Our choice of words affects not only our patients, but also, our medical teams and the broader culture of medicine. Anthropologists have described how what we think of as “common sense” — what we assume is “natural” or “normal” — is often culturally-created. Language plays a key role, because when particular phrases become embedded into a culture, they can simultaneously perpetuate their meanings and fade into the background. In medicine, this “patient failed treatment” phrase strikes me as one of these instances. We hear the phrase so often that we do not even notice it anymore. But even when we do not explicitly mean that our patients have failed our treatments, the words nonetheless continue to carry meaning. Even though we do not intend to blame our patients, nor consciously believe they deserve blame, our words nonetheless do blame our patients. 

These words can affect our thoughts and actions without our conscious awareness. By blaming our patients, our words remove blame from sources that are both difficult and critical for us to grapple with: The shortcomings of science. The flaws of the health care system. The consequences of our society’s gaping inequality. The inevitability of human illness and death, and therefore, the insurmountable limits of our own abilities as healers. 

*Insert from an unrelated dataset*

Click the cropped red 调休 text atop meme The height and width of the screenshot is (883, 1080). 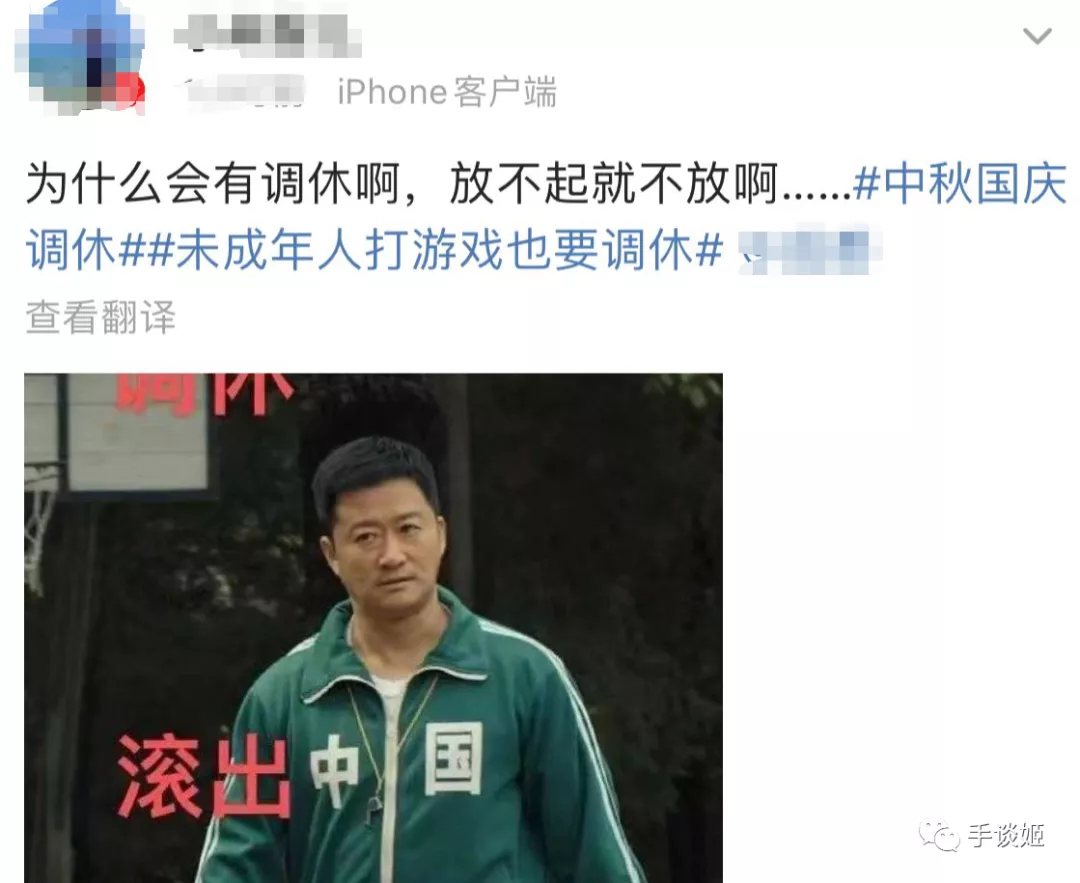(205, 394)
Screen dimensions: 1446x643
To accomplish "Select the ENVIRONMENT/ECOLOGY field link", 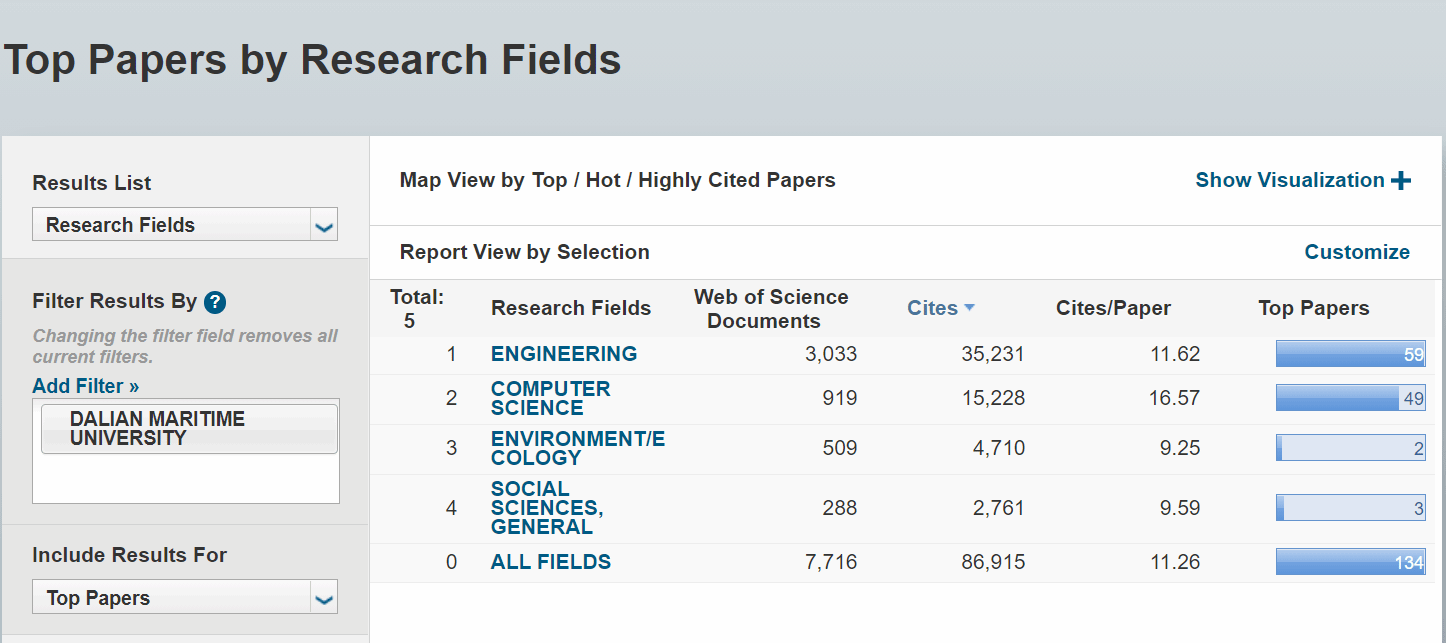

What if, instead of choosing words that blame patients, we collectively chose to invert the “patients failed treatment” phrase? To say instead to our patients, “Our treatments so far have failed you. Here is the next step.” What impact might this small linguistic change have on our therapeutic alliances — on our patients’ belief in our support, and on our belief in their goals? And what about among our colleagues, in our conversations about clinical care: what impact might this reversal have on the “common sense” that underlies our clinical cultures? 

I hope we try to find out.

Hanna Saltzman is a fourth-year medical student at the University of Michigan. Prior to medical school, she worked in public health and medical journalism. She is matching into pediatrics.